§ **Документ**:
§ §

Андрей Буровский - Величие и проклятие Петербурга
Интригами Верховного тайного совета решено было пригласить на престол Анну Ивановну (прямых прав на престол не имевшую). Свой вариант аристократической конституции, легендарные «Кондиции», верховники выдали за «монаршую волю»… И неосторожно добавили, что Императрица, мол, хотела бы знать волю российского дворянства. Воля высказана была.
С 20 января по 2 февраля 1739 г. — это период, когда не Верховный тайный совет и не кабинет министров, а несколько десятков тысяч собравшихся в Москве дворян обсуждают будущее политическое устройство России. Вовсе не одни члены Верховного тайного совета писали проекты ограничения монархии, продумывали будущую конституцию и агитировали остальных. Феофан Прокопович насчитывал до 500 «агитаторов» — то есть активных людей, имевших убеждения и умевших вызвать доверие других.
«Известно 13 записок, поданных или подготовленных к подаче в Верховный тайный совет от разных кружков. Под этими проектами собрано порядка 1100 подписей, из них 600 — офицерских! Если учесть, что всего-то в Российской империи было тогда не больше 13–15 тысяч офицеров, число это просто поразительно».[7]
Огромный процент русского офицерства завис «между рабством и свободой».[8]
Но с тех пор, почти за сто лет, многое изменилось. Дворянство сделалось привилегированным слоем. Уже Анна, даже расправившись с мятежным дворянством, другой рукой освобождала дворян от обязательной службы. После Манифеста о вольности дворянской от 18 февраля 1762 года это сословие оказалось окончательно «уволенным» от службы, сохраняя все свои привилегии и все свое экономическое могущество.
И в начале XVIII, и в начале XIX века русское дворянство было самым богатым сословием. Но в начале XIX века дворянство было не самым закрепощенным из сословий, а самым свободным. Оно вовсе не находилось в конфликте с властями и совершенно не рвалось, как в середине XVIII века, изменять политический строй Империи.

§ §

Записи о расположении текста и элементов:
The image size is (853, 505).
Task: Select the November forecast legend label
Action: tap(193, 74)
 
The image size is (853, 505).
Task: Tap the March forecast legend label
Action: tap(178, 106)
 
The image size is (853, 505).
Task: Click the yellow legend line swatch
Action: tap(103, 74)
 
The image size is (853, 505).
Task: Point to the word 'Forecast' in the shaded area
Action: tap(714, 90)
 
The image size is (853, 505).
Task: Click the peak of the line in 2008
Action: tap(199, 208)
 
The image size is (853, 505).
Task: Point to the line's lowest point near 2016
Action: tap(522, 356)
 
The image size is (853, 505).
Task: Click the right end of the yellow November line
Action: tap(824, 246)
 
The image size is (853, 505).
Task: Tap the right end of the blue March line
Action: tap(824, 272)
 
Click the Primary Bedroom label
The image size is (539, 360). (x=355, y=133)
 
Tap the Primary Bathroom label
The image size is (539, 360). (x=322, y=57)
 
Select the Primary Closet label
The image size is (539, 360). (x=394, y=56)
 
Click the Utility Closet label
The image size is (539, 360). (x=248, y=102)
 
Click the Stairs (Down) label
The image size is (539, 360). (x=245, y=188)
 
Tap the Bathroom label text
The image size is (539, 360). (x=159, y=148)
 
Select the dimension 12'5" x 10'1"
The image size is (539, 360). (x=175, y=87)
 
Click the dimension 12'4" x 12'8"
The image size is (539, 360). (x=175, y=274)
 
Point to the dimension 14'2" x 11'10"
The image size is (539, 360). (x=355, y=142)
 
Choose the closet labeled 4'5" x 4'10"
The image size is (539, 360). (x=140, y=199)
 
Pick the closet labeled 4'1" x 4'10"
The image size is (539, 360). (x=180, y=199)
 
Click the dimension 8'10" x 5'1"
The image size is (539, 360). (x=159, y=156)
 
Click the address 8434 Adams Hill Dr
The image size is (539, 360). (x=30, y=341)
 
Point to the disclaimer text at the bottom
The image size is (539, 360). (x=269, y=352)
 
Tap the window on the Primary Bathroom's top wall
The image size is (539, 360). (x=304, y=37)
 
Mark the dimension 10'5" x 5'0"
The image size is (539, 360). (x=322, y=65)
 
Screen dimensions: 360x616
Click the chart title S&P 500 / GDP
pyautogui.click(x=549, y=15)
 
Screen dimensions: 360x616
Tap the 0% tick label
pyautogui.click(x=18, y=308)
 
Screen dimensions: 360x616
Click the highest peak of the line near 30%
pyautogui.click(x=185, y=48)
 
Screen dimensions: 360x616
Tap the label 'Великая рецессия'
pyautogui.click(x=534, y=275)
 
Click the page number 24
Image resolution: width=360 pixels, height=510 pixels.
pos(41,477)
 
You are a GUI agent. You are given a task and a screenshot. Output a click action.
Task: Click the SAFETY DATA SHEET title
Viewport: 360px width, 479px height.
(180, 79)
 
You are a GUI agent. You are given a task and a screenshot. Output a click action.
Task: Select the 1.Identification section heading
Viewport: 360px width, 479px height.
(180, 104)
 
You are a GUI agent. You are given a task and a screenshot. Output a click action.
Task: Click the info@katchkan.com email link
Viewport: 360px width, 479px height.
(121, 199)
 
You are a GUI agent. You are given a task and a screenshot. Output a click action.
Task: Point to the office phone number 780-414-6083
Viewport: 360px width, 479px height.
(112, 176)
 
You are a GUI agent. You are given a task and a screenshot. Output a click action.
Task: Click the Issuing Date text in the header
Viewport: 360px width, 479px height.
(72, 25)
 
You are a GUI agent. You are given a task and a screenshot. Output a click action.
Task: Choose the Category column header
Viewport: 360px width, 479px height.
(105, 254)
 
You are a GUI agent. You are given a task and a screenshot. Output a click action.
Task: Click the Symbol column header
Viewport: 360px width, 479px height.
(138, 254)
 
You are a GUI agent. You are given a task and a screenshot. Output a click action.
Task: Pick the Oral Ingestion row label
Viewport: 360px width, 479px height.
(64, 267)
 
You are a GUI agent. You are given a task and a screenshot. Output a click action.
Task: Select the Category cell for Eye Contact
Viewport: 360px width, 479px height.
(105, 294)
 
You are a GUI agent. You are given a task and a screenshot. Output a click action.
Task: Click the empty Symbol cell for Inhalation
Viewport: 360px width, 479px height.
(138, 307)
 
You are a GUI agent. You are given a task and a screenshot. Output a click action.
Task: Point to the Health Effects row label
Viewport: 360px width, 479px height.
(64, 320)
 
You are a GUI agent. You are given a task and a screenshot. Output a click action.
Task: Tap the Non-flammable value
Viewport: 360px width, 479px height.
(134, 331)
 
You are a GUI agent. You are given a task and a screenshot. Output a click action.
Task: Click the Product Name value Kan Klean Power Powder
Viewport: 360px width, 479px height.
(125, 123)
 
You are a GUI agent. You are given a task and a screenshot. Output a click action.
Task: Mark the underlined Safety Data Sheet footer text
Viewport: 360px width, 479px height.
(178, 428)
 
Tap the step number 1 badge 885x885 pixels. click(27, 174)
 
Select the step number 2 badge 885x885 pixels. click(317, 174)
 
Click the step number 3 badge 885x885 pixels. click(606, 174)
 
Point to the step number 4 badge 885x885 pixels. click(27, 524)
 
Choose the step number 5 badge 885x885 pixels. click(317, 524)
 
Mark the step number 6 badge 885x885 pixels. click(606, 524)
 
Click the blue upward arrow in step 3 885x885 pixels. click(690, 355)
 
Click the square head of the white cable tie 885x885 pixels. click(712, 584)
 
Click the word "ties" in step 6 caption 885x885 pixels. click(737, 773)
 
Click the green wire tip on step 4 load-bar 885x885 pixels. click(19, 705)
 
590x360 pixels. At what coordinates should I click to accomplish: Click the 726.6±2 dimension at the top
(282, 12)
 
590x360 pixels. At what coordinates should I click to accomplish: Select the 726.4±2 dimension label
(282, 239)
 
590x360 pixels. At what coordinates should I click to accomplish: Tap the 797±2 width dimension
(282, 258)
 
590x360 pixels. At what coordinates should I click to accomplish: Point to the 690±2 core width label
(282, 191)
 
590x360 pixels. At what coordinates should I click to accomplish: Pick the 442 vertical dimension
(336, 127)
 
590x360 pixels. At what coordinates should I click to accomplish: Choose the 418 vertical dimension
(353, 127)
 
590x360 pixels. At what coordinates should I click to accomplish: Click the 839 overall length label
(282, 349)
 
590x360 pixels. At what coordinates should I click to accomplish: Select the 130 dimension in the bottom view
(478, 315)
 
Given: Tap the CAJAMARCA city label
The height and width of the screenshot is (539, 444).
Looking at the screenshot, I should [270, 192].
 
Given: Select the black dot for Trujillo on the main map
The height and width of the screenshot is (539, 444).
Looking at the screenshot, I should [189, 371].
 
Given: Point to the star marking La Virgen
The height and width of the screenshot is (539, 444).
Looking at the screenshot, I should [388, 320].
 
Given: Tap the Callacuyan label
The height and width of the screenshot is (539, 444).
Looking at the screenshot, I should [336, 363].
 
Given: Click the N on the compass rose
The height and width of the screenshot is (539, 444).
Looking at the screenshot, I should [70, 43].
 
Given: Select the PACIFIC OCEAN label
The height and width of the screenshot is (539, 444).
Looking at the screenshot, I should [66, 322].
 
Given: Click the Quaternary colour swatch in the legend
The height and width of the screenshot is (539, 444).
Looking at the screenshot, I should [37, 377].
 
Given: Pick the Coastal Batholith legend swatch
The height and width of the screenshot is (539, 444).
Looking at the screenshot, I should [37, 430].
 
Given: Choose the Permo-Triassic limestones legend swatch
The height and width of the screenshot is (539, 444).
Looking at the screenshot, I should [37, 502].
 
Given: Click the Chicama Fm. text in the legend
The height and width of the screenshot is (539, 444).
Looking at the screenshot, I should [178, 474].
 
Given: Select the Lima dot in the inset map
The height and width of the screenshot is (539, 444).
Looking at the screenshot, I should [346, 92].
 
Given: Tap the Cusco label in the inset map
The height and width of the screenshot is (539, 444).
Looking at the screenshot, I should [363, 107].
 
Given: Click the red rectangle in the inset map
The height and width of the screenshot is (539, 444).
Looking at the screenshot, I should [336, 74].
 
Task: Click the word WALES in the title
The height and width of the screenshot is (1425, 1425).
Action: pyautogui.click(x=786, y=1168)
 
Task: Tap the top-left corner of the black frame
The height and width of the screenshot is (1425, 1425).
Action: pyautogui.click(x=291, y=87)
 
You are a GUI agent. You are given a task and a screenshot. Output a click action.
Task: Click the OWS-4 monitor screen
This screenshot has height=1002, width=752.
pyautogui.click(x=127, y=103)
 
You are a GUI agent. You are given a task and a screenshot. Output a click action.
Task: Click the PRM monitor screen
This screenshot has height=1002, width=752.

§ §

§ **Задание**: Процитируйте фрагмент текста о русском дворянстве: начните со слов, в которых есть «Андрей Буровский - Величие», и закончите после слов «Воля высказана была.».

§ **Результат упражнения**:
Андрей Буровский - Величие и проклятие Петербурга
Интригами Верховного тайного совета решено было пригласить на престол Анну Ивановну (прямых прав на престол не имевшую). Свой вариант аристократической конституции, легендарные «Кондиции», верховники выдали за «монаршую волю»… И неосторожно добавили, что Императрица, мол, хотела бы знать волю российского дворянства. Воля высказана была.